Richard Aldrich
Professor Richard Aldrich, a past president of the International Standing Conference for the History of Education and Emeritus Professor of the History of Education at the Institute of Education London, who has sadly passed away on 20 September 2014, was one of the most distinguished historians of education of his generation. He consistently drew attention to the connections between past and current issues in education, and to the political dimensions of educational reform. The edited selection of his key articles published as Lessons from History of Education (2006) exemplified his scholarly approach to historical writing. He continued to research, write and attend conferences in his retirement, and his final major publications on education for survival (2010) and neuroscience (2013) were among his most original, challenging and significant work.

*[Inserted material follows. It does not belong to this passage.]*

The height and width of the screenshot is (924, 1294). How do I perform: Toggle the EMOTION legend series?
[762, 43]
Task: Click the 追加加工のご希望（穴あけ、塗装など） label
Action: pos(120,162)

Richard’s research was widely recognised for its rigour and trenchant insights, qualities that stood out as he analysed the historical context of the Education Reform Act in the UK while it was being developed in the late 1980s. His most substantial work included studies of Sir John Pakington and Joseph Payne, biographical dictionaries of educationists in England, Europe and North America, and an excellent centenary history of the IOE. He was secretary of the UK History of Education Society for five years before becoming its president from 1989 to 1993, and was then chair / president of ISCHE from 1994 until 1997. Two Festschriften have been published in his honour, one produced by Tom O’Donoghue and Clive Whitehead (2004) and another by David Crook and Gary McCulloch in 2007.
Richard enjoyed a full family life with his wife Averil and his children and grandchildren, and was a lifelong supporter of Charlton Football Club. He made a large number of friends around the world and was a wise and trusted confidante to many. He was a role model and a gentle adviser for younger academics and for generations of students, and will be mourned and missed in equal measure.